Energy Transfer Equity LP (ETE) on Tuesday chipped in another 25 cents/share to up its bid for Southern Union Co. to $44.25/share for a total value of $9.4 billion in its second attempt to outbid Williams and secure the biggest pipeline deal of the year.

Southern Union’s board unanimously approved the amended offer under which Dallas-based ETE agreed to pay $5.7 billion in cash and common units, as well as assume the debt. ETE said it has received revised support agreements from Southern Union that represent 14% of its total shares outstanding.

ETE’s latest offer is $11.25/share higher than it originally had offered for Southern Union in mid-June before a bidding war with Williams began (see Daily GPI, June 17). Williams responded to ETE’s takeover attempt in early July with a $39/share bid and was then followed by ETE, which raised its offer to $40/share. Last Thursday Williams countered with a bid of $44/share for a total enterprise value of just under $9.4 billion, which received a positive response from Southern Union (see Daily GPI, July 18).

“Our ability to be creative with our structure has improved the tax efficiency, therefore allowing us to increase our price,” said ETE Chairman Kelcy Warren, who is also the largest unitholder. “This is simply a superior transaction with upside potential and the ability to close on an expedited basis. The terms of this revised agreement demonstrate our commitment to executing this transaction.”

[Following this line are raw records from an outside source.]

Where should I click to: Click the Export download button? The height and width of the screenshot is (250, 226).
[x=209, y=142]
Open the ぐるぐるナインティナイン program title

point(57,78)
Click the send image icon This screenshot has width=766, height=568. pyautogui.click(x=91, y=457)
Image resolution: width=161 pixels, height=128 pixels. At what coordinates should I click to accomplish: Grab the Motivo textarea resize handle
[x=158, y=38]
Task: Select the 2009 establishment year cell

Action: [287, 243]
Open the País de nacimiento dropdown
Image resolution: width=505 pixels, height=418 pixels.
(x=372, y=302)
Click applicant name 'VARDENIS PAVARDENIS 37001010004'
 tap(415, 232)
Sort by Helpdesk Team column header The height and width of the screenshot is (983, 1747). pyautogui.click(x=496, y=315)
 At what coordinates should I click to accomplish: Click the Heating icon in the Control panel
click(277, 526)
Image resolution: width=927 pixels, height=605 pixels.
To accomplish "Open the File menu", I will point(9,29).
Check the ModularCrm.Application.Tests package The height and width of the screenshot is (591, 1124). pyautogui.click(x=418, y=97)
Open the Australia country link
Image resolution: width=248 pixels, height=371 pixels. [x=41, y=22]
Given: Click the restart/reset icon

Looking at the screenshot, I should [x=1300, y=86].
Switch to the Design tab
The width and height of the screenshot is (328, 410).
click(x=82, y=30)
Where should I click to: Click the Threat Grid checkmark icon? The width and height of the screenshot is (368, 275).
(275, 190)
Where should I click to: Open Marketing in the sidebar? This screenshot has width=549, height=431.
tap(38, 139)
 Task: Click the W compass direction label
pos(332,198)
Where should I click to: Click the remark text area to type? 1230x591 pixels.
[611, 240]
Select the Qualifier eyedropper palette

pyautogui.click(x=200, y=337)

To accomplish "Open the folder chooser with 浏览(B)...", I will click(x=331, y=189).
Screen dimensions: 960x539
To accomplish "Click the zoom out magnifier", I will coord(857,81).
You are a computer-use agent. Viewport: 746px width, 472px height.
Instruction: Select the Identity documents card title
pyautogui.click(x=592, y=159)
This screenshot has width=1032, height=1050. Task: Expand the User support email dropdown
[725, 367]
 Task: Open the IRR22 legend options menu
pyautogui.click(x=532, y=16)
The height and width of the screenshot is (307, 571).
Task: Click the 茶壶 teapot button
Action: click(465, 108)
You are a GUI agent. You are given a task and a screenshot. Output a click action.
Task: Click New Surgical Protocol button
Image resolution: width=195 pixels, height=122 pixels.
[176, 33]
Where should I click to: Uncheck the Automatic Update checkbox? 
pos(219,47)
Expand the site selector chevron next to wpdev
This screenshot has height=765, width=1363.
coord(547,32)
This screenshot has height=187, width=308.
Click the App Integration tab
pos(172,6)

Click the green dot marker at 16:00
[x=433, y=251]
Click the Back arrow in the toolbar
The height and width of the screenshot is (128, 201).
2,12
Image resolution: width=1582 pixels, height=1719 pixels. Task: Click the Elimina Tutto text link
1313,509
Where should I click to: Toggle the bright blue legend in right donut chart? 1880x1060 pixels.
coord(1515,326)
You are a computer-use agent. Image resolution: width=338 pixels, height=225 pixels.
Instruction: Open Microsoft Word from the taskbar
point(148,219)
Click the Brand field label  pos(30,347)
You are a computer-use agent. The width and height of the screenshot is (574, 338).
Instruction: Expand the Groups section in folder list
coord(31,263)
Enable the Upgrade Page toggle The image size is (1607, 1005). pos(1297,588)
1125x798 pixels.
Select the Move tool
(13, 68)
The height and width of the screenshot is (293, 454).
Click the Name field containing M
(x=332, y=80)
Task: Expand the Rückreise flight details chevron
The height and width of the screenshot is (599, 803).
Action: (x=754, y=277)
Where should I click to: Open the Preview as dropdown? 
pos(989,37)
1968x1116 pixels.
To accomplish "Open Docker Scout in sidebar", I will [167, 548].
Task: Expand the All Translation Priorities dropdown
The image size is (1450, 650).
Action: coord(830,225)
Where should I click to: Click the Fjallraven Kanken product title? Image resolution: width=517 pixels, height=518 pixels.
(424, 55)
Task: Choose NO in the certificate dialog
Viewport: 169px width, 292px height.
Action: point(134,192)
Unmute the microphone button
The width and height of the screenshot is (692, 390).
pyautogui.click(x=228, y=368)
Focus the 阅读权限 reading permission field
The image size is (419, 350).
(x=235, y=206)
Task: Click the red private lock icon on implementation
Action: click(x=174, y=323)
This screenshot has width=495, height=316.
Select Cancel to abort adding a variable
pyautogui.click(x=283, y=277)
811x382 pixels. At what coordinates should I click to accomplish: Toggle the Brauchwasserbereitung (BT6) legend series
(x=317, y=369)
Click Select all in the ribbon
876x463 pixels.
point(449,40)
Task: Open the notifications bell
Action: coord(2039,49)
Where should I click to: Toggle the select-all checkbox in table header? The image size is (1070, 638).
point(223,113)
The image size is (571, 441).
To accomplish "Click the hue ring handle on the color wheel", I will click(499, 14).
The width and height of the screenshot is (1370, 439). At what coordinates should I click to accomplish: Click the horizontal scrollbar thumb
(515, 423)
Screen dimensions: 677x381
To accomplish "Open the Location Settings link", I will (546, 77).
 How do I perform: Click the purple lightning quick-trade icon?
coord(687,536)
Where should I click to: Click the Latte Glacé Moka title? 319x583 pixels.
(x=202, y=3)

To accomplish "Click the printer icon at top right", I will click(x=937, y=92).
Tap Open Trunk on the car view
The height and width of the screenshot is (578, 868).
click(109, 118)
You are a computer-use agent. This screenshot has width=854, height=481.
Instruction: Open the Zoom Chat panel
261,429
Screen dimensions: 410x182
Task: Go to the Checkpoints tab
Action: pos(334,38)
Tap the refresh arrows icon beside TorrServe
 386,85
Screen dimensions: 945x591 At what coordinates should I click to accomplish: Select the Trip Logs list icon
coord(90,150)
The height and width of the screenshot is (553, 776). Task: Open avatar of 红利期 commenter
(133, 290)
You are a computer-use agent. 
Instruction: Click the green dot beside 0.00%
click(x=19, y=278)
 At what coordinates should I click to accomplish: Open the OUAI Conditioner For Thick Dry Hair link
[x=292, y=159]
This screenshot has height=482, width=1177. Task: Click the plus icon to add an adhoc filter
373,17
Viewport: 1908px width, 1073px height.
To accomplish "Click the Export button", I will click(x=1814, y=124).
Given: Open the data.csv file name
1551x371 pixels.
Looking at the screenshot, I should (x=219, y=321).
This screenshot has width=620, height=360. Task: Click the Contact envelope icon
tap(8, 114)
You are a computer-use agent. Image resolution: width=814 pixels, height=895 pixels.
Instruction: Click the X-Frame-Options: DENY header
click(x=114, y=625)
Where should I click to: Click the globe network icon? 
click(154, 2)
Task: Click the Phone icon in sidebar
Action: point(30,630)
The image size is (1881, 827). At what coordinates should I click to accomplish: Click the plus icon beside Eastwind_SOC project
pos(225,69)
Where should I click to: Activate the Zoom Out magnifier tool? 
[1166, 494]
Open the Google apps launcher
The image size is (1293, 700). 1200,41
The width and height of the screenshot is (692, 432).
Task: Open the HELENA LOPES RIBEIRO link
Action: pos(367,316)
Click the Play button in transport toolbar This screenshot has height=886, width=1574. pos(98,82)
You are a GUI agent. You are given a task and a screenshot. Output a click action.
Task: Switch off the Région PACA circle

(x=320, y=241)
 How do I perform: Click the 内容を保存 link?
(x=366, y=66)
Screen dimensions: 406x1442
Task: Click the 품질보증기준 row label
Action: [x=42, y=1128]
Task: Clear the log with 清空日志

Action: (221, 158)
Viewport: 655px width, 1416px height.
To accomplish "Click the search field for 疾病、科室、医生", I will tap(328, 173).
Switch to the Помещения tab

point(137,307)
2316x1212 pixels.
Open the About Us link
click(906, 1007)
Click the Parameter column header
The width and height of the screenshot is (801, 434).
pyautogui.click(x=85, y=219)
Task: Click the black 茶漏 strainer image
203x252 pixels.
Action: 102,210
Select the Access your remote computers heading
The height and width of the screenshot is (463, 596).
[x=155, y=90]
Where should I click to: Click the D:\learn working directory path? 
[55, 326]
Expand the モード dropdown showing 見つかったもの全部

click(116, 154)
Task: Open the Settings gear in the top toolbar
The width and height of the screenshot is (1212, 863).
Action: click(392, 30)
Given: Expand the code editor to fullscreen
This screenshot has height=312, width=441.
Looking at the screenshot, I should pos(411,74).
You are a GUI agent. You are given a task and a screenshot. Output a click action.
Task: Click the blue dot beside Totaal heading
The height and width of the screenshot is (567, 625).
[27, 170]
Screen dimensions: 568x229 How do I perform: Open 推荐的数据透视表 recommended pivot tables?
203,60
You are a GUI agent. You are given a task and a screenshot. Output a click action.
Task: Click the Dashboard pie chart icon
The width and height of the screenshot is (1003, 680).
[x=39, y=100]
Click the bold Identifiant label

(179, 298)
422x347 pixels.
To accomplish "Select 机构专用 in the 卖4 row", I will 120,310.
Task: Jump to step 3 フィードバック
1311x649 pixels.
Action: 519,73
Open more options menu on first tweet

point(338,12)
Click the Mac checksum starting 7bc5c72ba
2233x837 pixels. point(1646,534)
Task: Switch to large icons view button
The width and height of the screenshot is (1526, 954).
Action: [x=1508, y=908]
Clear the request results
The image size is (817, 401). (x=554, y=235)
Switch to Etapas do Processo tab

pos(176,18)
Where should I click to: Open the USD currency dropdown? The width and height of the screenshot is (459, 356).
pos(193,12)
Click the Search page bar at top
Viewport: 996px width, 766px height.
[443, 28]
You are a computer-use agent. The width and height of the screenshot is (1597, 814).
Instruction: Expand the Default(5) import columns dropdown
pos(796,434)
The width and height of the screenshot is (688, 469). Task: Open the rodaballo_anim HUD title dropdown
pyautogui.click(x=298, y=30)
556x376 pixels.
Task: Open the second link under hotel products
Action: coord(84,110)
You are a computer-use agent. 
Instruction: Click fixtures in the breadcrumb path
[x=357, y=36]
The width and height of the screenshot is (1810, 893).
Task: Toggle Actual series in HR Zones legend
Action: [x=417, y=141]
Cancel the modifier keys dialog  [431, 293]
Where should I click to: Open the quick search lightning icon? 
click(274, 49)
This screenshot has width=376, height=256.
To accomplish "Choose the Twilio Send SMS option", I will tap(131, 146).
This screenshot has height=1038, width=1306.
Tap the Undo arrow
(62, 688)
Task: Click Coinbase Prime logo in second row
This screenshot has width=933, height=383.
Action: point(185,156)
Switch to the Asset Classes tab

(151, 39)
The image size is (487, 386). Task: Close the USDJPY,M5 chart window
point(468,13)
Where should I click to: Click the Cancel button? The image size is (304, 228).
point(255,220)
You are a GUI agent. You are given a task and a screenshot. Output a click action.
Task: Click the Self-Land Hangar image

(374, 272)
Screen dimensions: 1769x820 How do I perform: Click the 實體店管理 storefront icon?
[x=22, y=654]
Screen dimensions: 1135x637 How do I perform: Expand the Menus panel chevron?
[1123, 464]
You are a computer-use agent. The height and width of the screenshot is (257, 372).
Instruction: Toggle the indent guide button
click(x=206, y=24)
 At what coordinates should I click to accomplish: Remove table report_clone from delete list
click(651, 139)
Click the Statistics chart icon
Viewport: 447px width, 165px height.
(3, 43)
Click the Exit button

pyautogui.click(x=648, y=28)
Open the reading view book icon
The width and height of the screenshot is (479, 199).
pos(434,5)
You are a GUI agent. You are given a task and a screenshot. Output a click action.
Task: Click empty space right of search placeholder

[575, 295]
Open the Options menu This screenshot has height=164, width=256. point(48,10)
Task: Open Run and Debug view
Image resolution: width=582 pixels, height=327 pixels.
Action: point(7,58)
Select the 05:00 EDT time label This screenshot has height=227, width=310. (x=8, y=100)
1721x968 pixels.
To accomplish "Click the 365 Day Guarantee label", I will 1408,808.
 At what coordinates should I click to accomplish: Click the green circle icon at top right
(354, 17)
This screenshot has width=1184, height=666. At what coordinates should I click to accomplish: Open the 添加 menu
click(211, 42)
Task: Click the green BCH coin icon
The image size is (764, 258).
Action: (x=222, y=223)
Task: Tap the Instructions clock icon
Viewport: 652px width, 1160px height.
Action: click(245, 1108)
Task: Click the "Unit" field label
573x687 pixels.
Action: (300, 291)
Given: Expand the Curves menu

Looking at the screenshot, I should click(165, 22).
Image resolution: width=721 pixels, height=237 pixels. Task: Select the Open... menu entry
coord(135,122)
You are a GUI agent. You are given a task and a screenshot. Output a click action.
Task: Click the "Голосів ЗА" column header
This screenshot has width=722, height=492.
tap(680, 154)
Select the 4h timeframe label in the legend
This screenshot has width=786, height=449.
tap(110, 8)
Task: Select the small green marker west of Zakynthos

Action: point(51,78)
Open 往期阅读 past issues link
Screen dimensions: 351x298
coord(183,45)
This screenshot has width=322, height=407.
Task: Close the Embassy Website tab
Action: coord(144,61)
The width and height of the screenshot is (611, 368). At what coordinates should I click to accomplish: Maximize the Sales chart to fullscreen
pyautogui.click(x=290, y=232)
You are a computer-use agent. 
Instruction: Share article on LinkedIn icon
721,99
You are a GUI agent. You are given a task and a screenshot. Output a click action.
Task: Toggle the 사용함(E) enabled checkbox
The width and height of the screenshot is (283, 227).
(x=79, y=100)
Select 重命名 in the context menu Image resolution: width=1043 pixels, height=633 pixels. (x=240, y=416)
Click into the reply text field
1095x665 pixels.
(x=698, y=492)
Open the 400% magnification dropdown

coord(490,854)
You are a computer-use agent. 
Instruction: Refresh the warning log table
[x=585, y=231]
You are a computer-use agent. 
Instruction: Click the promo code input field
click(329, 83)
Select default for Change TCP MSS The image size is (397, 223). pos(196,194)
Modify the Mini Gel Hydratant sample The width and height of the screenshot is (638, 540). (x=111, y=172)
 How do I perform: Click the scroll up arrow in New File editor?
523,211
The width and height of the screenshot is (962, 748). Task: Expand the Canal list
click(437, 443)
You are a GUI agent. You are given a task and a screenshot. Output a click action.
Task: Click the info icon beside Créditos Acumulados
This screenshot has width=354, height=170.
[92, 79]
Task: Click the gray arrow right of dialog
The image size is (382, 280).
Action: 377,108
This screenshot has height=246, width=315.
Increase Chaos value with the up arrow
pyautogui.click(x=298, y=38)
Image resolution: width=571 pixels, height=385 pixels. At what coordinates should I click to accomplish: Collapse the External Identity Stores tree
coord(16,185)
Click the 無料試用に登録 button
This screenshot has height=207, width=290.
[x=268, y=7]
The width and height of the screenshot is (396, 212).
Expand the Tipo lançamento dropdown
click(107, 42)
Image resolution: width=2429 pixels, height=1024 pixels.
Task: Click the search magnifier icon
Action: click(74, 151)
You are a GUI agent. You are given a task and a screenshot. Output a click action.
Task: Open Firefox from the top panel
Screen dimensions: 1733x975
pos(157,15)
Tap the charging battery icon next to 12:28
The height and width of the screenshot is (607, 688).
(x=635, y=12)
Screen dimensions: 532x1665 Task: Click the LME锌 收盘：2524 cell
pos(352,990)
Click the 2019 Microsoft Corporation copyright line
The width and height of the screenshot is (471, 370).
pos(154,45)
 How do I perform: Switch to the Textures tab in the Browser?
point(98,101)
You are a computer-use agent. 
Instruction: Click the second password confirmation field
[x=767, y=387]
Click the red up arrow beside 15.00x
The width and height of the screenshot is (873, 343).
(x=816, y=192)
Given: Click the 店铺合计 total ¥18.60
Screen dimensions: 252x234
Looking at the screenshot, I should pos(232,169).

In connection with the revised merger agreement, ETE amended its agreement for Southern Union’s half interest in Citrus Corp., which owns 100% of the Florida Gas Transmission pipeline system. ETE now plans to buy the pipeline stake and transfer it to Energy Transfer Partners LP, its master limited partnership, for $2 billion.

To ensure the transaction can be completed “in or before” the first three months of 2012, ETE also has agreed to divest some businesses, “to the extent required by regulators.”

Southern Union Chairman George L. Lindemann said the revised offer “provides our shareholders with superior value, greater certainty to close and unrivaled strategic benefits that could not be achieved through any other industry combination.”

The other shoe has yet to drop, however, with Williams apparently willing to offer even more than it did last week, an analyst told NGI. Williams on Tuesday had no comment.